Dalam hal pelaksanaan penanaman modal tidak sesuai dengan persetujuan dan ketentuan yang telah 
ditetapkan Pemerintah dan/atau penanam modal tidak memenuhi kewajiban menyampaikan laporan 
pelaksanaan Penanaman Modal sebagaimana dimaksud dalam Pasal 5, maka kepada penanam modal 
dikenakan sanksi, sesuai dengan peraturan perundang-undangan yang berlaku, termasuk dicabutnya Izin usaha 
dan/atau fasilitas/keringan fiskal yang telah diberikan.

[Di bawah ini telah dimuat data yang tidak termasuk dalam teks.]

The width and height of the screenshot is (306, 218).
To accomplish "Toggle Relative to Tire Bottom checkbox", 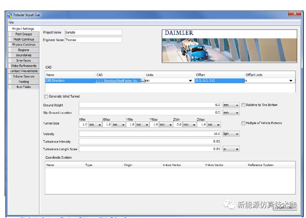I will 243,105.
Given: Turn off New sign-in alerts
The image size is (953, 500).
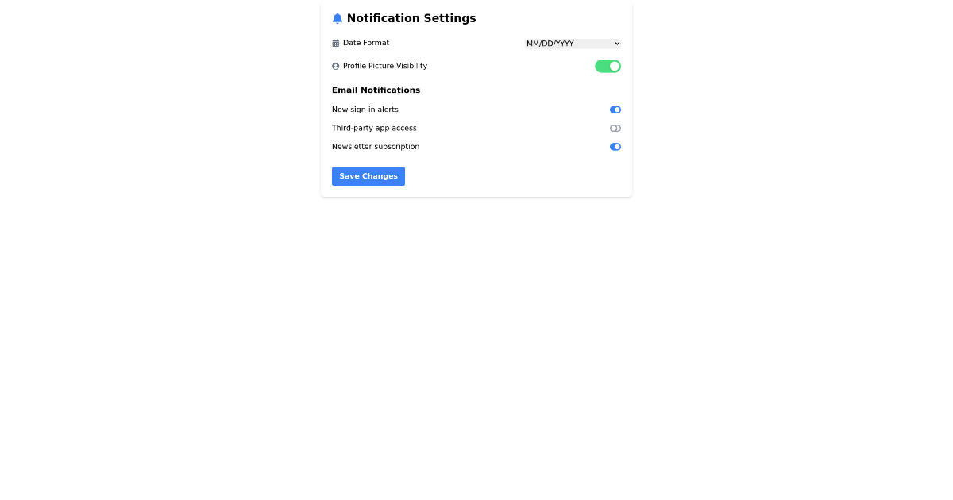Looking at the screenshot, I should point(615,110).
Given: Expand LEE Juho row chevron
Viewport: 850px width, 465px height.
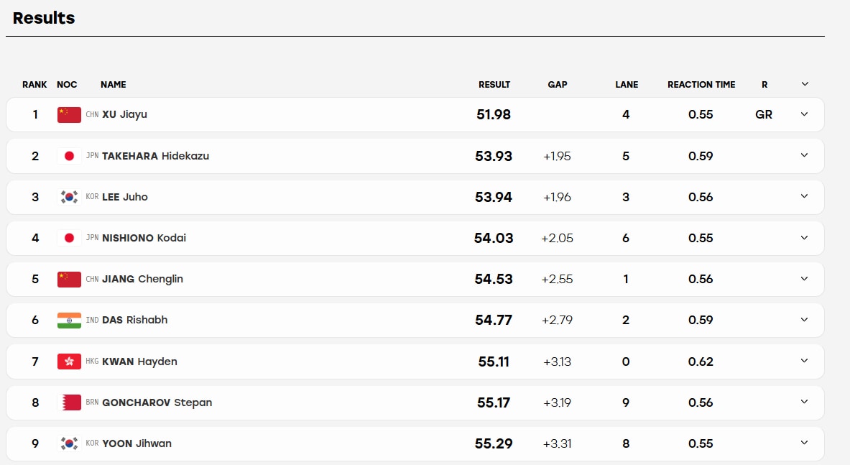Looking at the screenshot, I should (x=805, y=196).
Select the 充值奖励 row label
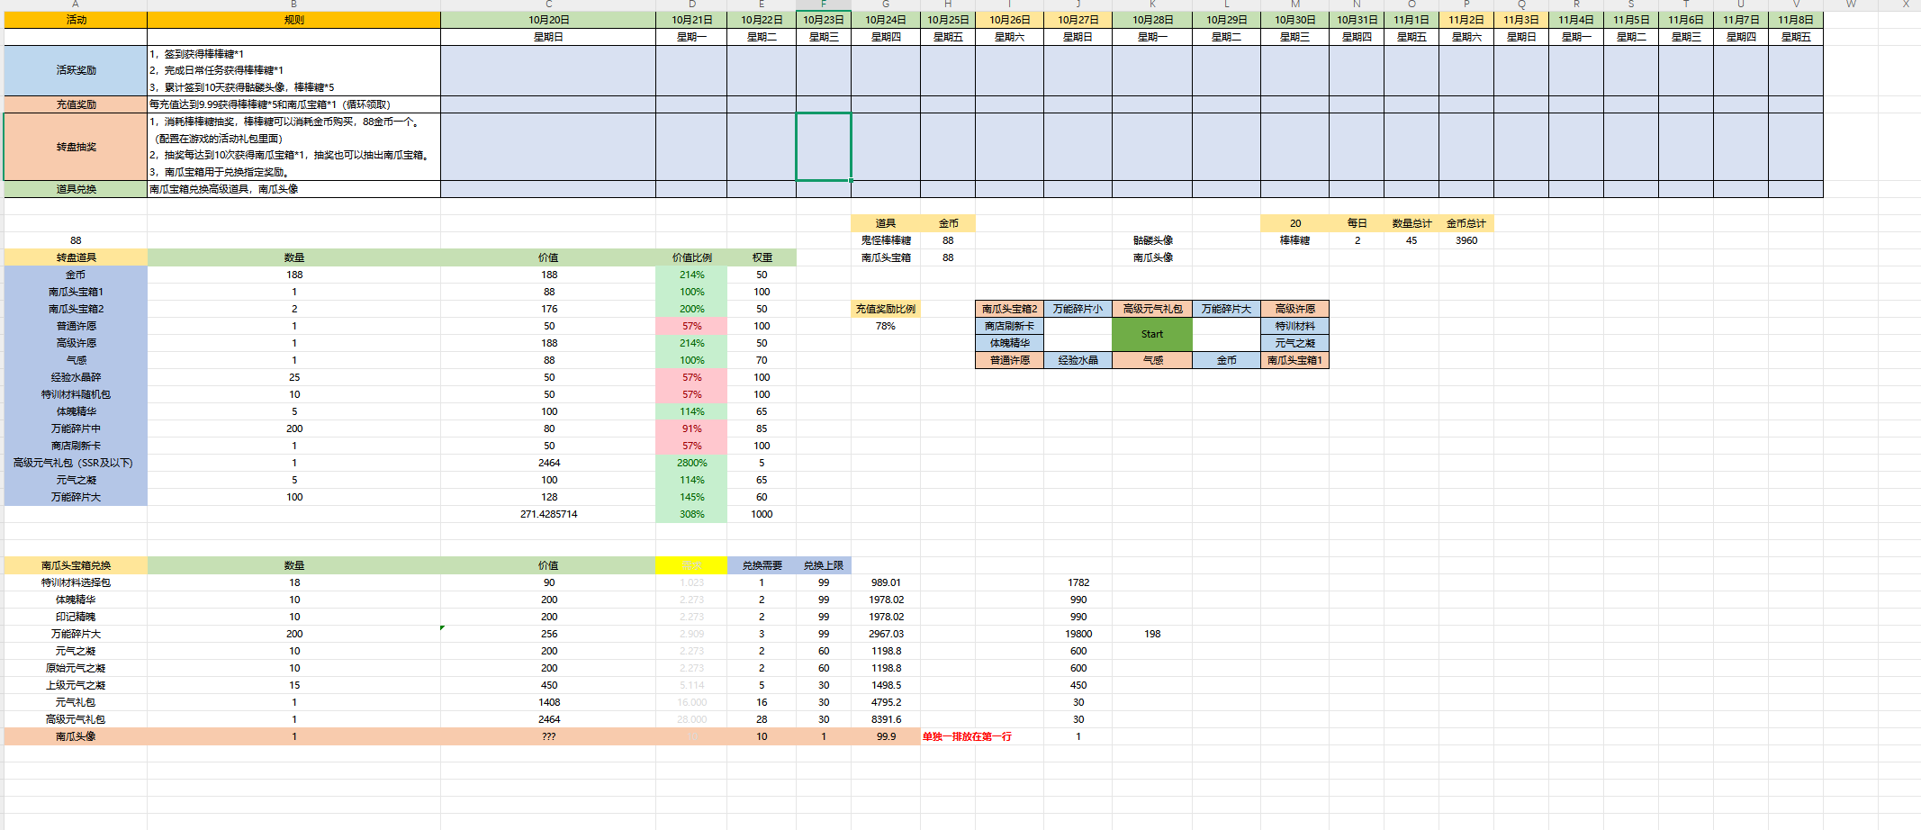 tap(76, 104)
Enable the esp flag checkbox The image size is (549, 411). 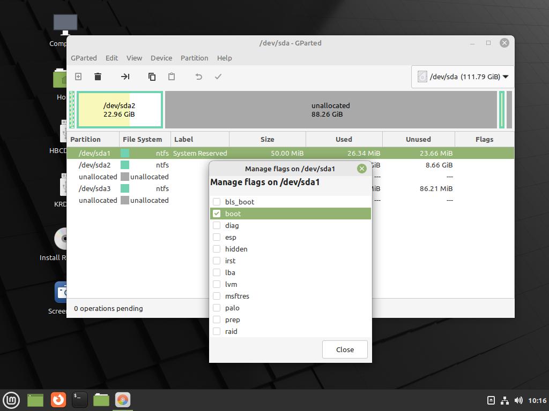tap(217, 237)
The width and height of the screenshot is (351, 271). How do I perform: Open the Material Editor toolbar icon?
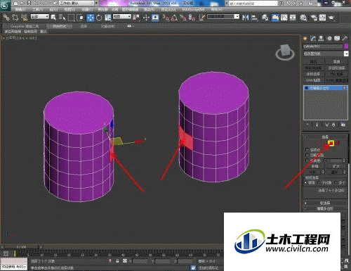[303, 18]
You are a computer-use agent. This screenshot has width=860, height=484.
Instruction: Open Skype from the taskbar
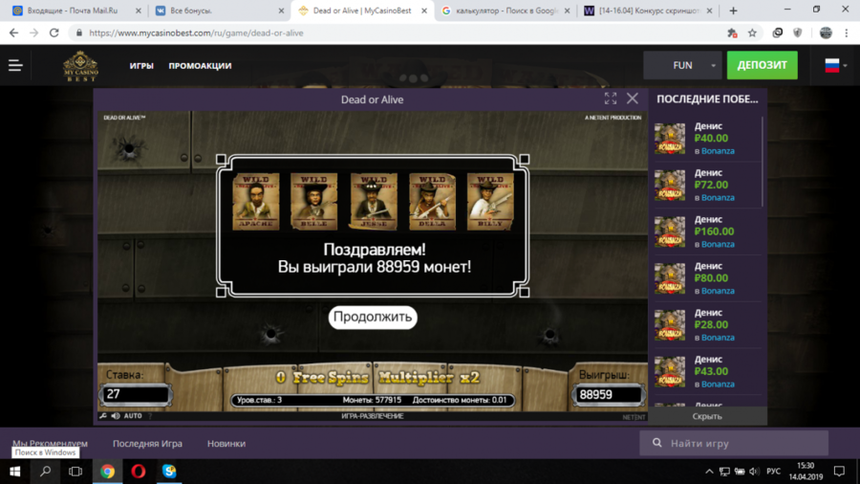(x=169, y=472)

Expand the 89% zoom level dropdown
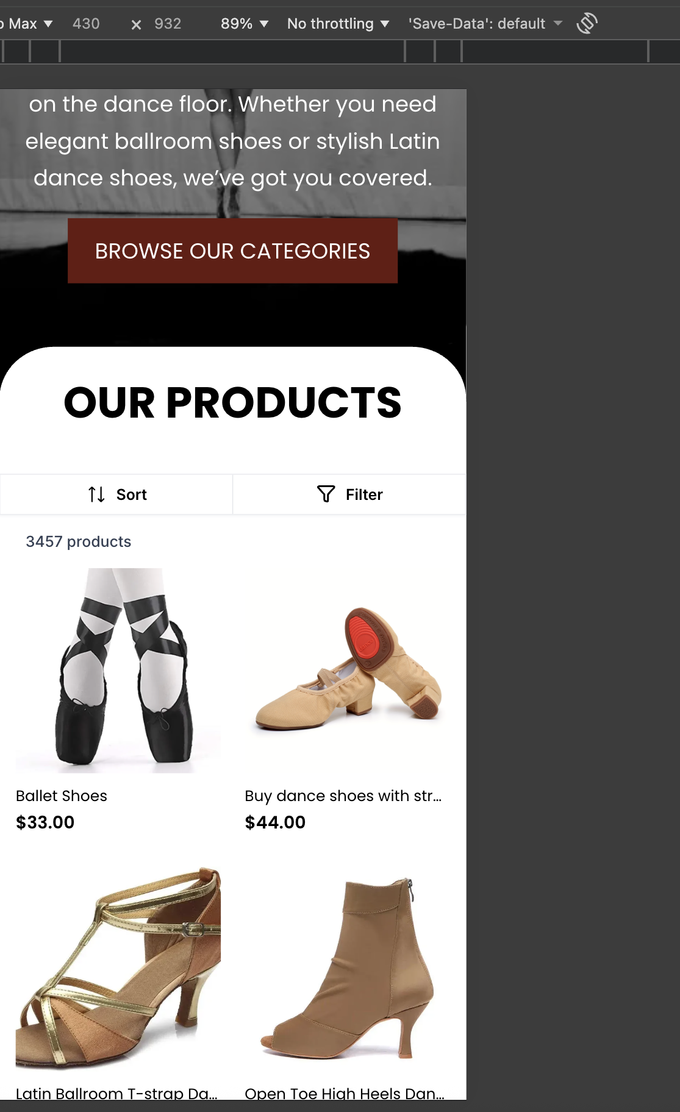pyautogui.click(x=245, y=24)
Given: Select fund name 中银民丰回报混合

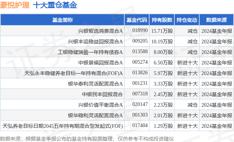Looking at the screenshot, I should tap(102, 94).
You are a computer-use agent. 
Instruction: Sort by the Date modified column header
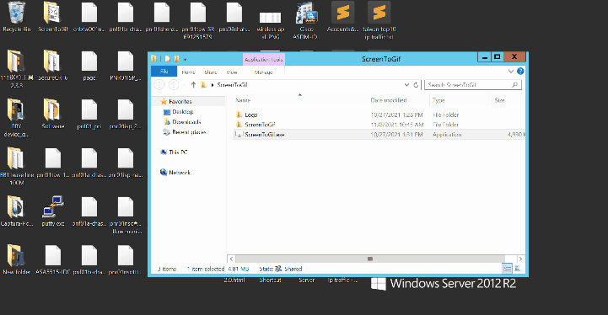(x=389, y=100)
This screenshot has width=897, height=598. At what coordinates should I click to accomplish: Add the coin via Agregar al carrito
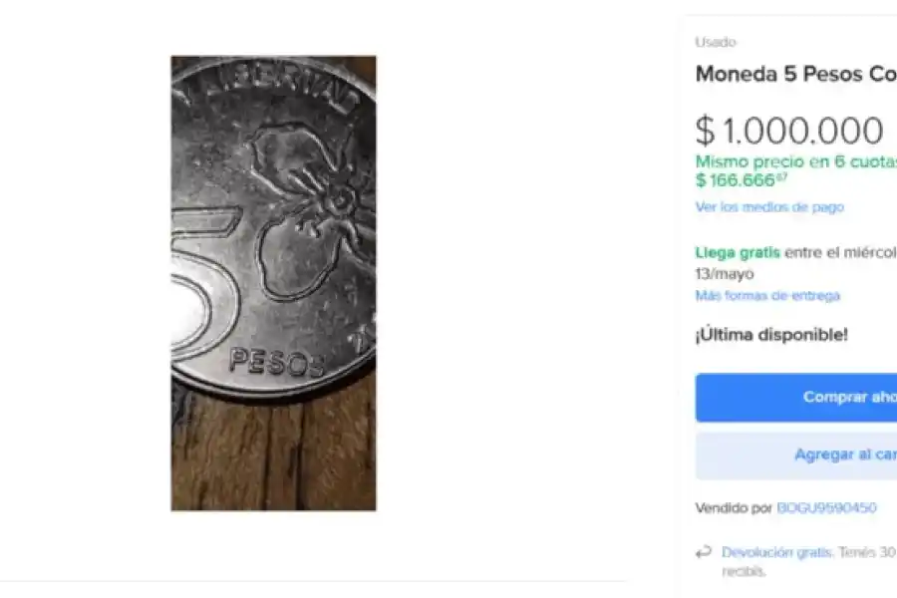click(837, 454)
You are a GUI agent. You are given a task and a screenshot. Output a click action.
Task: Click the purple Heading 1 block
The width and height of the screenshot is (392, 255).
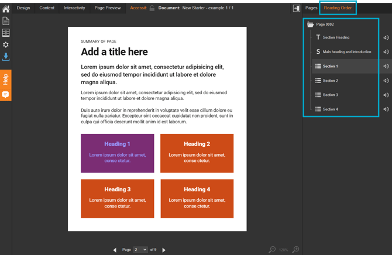(118, 153)
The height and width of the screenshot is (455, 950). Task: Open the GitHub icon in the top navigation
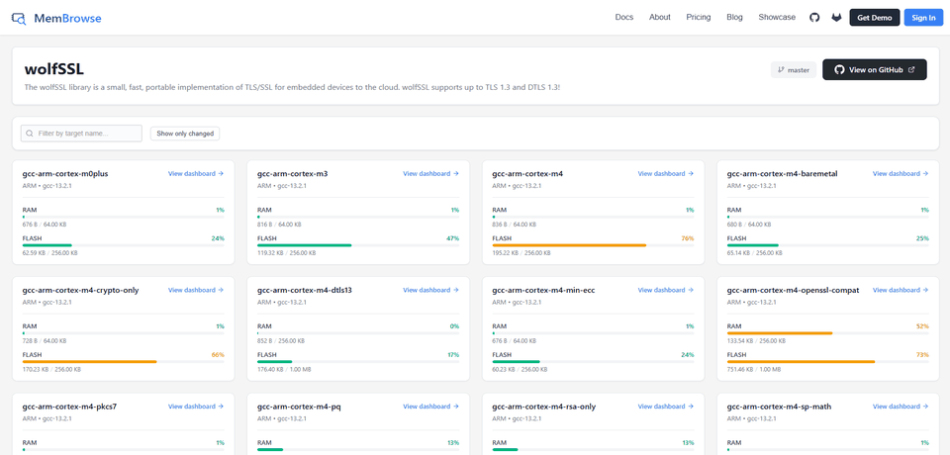click(814, 18)
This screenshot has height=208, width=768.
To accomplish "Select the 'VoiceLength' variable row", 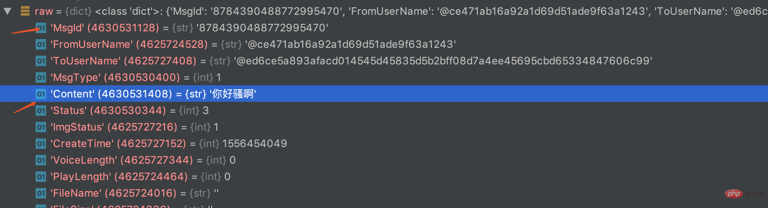I will 384,160.
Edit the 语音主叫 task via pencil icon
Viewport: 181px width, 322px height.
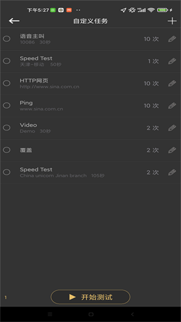point(172,39)
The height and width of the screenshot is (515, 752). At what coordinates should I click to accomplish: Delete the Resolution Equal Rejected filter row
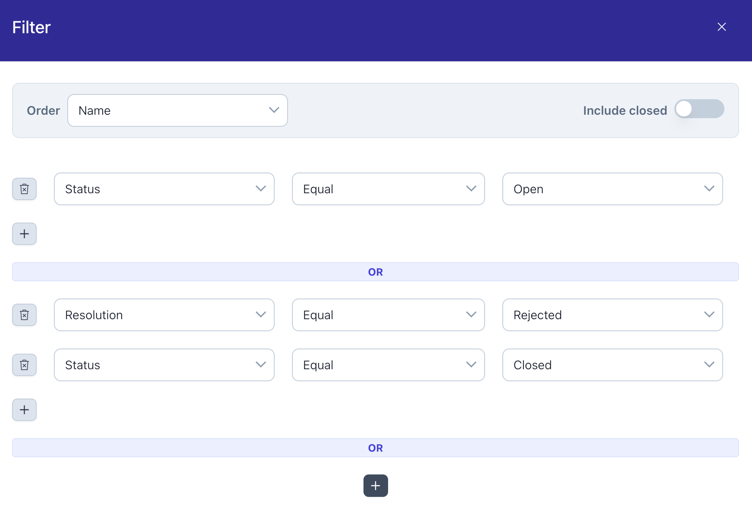click(24, 315)
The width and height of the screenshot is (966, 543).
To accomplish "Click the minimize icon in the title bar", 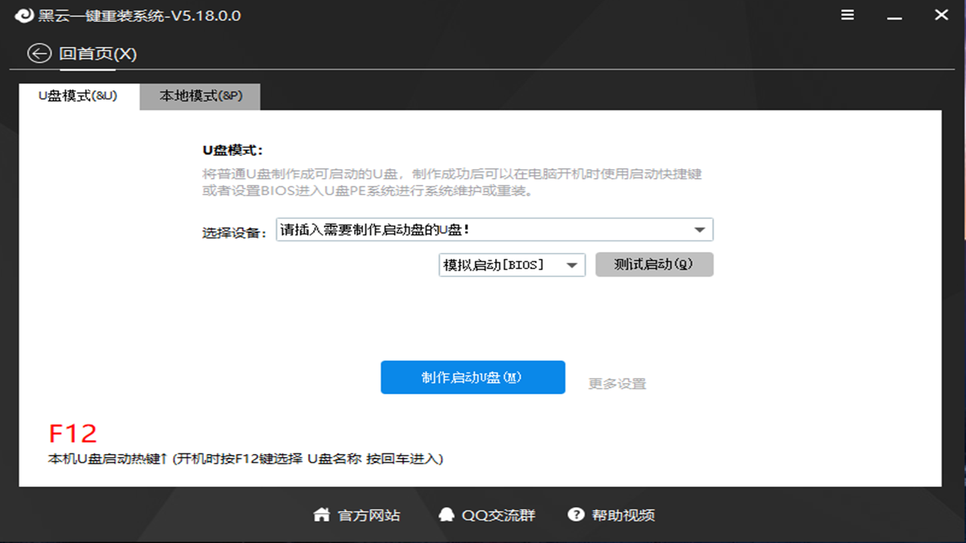I will (894, 14).
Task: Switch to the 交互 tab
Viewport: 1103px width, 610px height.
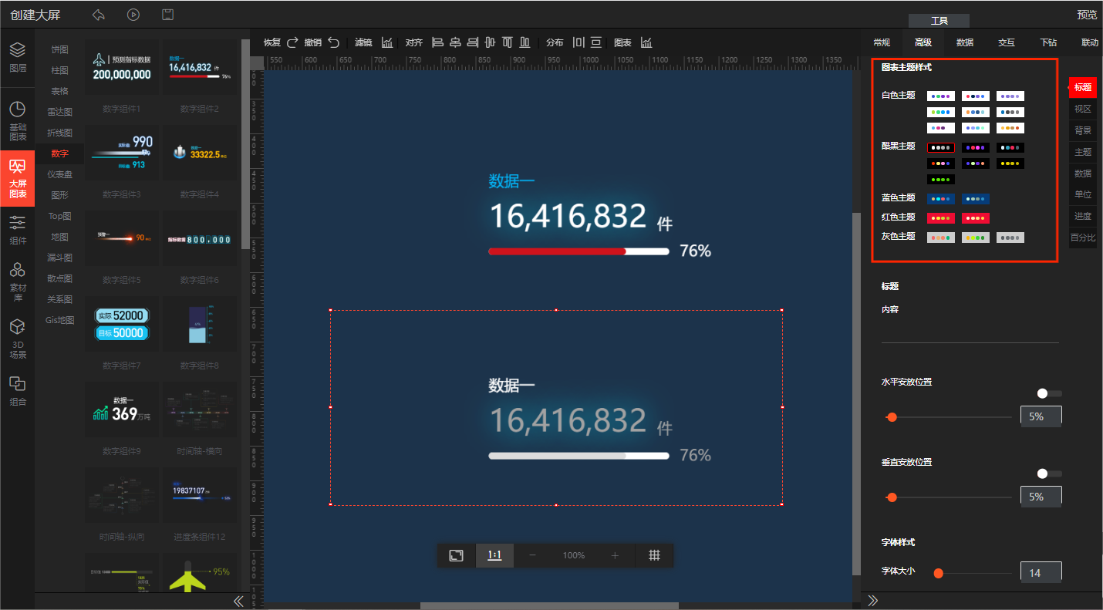Action: pyautogui.click(x=1006, y=42)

                            BAB III
                                KETENTUAN PERALIHAN

                            Pasal 8

(1) Permohonan Izin Lokasi yang sedang berlangsung sebelum berlakunya Keputusan Presiden ini tetap 
    diberikan oleh Gubernur.

(2) Izin Lokasi sebagaimana dimaksud dalam ayat 1 sudah harus diterbitkan dalam jangka waktu paling 
    lama 30 hari kerja sejak berlakunya Keputusan Presiden ini.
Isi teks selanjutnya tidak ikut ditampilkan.